I'm having some anxiety lately. I think I know why...
Here is a picture of my girls with my parents, taken four years ago almost to the day:
A lot has changed since that picture. Four years could be a lifetime. Those two girls--then a tween and a "big girl"--are now both solidly TEEN, how did that even happen? I don't know. But--as scary as having teenagers can be--that's not the source of my anxiety.
I just came back from visiting my parents. I would publish a picture of my father today, but that feels like too much of an invasion of his privacy, even though he wouldn't see it and if he were to, he wouldn't understand.
As I have mentioned, he has Parkinson's Disease. It is a shitty, shitty diagnosis, let me cut to the chase about that. His has progressed with terrifying, dizzying speed. Four years ago, in that picture, he was undiagnosed. One month later, I flew home (funny, Freudian even, how I still it call "home" 25 years after I moved out) for the neurology visit where "Parkinson's Disease" entered my life. Three months ago, he was visiting here and I held his arm while he crossed the street, and wanted to scream obscenities at the careless, reckless punk skaters who made a game of seeing how close they could come to us, nearly knocking us over. It was almost enough to make me wish Parkinson's on their young, able bodies. Almost.
Three months ago, he had trouble buckling himself into the passenger seat of the car, but he at least understood what the seatbelt was for.
Last week, I sat on the couch in the house I grew up in, trying to make idle conversation while Fox News (increasingly the socio-political Spanish Fly of their generation) harangued us in the background. After an hour or two, my dad looked at me, his eyes swimming vacantly. He asked, "Is Erica coming to visit me?"
But...I am Erica.
There is a picture in my head of my father. After I left last week, my brother stayed out to visit them. He managed to talk Dad into going out for ice cream. I was a little jealous--I hadn't been able to coax him farther than the driveway. Afterward, my brother texted me a picture. Our father is curled up, impossibly small, in the back of the rental SUV under the hatch. He's half sideways, his feet pulled up awkwardly, his eyes drifting off. He has lost weight so drastically that he looks lost in his own clothes. Apparently he had wanted to sit there. Did he think it was a seat? Who knows--his logic is fleeting now, a mystery even to himself.
So my brother let him sit there for what seemed a reasonable amount of time, then gently suggested they head home. My father, surprised maybe to find himself sitting there, allowed my brother to guide him around to the passenger seat and buckle him up.
I wander around my childhood home, and everything I see is something he did: The walls he framed, the wood trim with its perfectly mitered corners, the shower surround he tiled, the hardwood floors he laid, the trees he planted, the yard he cleared and graded...he even wired the freaking lights in that house, all of them, is there nothing he couldn't do?
Of course, there was plenty, and many of those things he couldn't (or wouldn't) do are the things I struggled with, things I replicated uncannily in my marriages, things I had only begun to recognize and wrestle with over the last five years--or precisely the time-frame in which I began to lose him.
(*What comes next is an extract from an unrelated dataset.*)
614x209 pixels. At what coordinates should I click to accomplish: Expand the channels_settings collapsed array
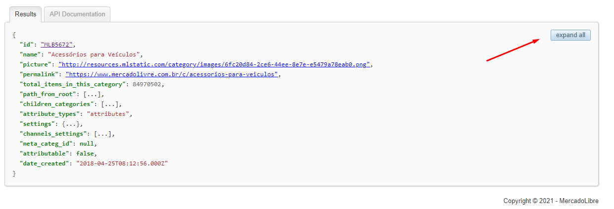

I could give you some saccharine take-away on the order of "cherish your loved ones while you can," but that would do both of us a disservice. Love is hard. Being a child is hard; becoming an adult is hard; having to parent your own parents is hardest of all.
Almost. Saying goodbye is hardest of all. I am not ready. Then again, who ever is?
So the anxiety creeps in, that dirty bastard, and closes its cold clutching hands around my heart and throat. I flee from parking garages and crowds, chew my cuticles til they're ragged, and try to breathe. And eat, and sleep.
I reassure my father: Yes, Erica is coming to visit you. I'm right here.